§ Consigne
Répondez, s'il vous plaît, aux questions suivantes d'après l'extrait ci-dessous sur la Suède et la COVID-19.
(a) À partir de combien de personnes les rassemblements sont-ils interdits en Suède ?
(b) Selon le site Worldometer, quel était le taux de décès lié au nouveau coronavirus en Suède au début de juin ?
(c) Quel taux de décès par million d'habitants est donné pour la Norvège ?

§ Extrait du texte
+ + + +
Bien que plusieurs personnes en doutent, la position officielle des autorités suédoises depuis le début de la crise de la COVID-19 est qu’elles ne poursuivent pas une stratégie d’immunité collective —c’est-à-dire une stratégie qui consisterait à laisser le virus circuler librement pour faire en sorte que les citoyens y soient peu à peu immunisés. L’épidémiologiste en chef de l’Agence de santé publique de Suède, Anders Tegnell, parle plutôt d’une approche « souple », basée sur le volontariat et la prise de responsabilités individuelles.
Concrètement, cela signifie que la population suédoise n’a jamais été forcée de se confiner. Seuls les rassemblements de plus de 50 personnes, les voyages non essentiels et les contacts rapprochés avec les personnes âgées, sont interdits.
Les cafés, restaurants et bars, sont demeurés ouverts. Même chose pour les écoles destinées aux moins de 16 ans. Le télétravail est encouragé et les mesures de distanciation physique sont martelées.
2) Le taux de mortalité de la COVID-19 en Suède est plus élevé qu’ailleurs ? Ça dépend.
Au début de juin, le taux de décès lié au nouveau coronavirus était de 450 morts par million de personnes en Suède, selon le site Internet Worldometer. Ce chiffre place le Royaume de Suède parmi les 10 pays qui présentent les plus hauts taux de décès liés à la COVID-19.
Si l'on compare la Suède à ses proches voisins, cela la plaçait, toujours au début de juin, loin devant le Danemark (99 décès par million d’habitants), la Finlande (57) et la Norvège (44), qui ont tous instauré des mesures de confinement. En revanche, elle fait mieux que des pays où la pandémie a été particulièrement meurtrière, comme l’Espagne (580), le Royaume-Uni (567) et l’Italie (555). Et mieux qu’au Québec, où le taux de mortalité était, au début du mois, d’un peu plus de 550 décès par million de personnes.
+ + + +
§ Données étudiées
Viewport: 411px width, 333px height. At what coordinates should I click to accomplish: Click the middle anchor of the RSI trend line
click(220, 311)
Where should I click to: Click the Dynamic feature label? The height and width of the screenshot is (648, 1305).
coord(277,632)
+ + + +
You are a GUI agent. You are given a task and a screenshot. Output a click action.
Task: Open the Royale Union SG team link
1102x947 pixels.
+ + + +
§ Corrigé
(a) Les rassemblements de plus de 50 personnes sont interdits.
(b) 450 morts par million de personnes.
(c) 44 décès par million d'habitants.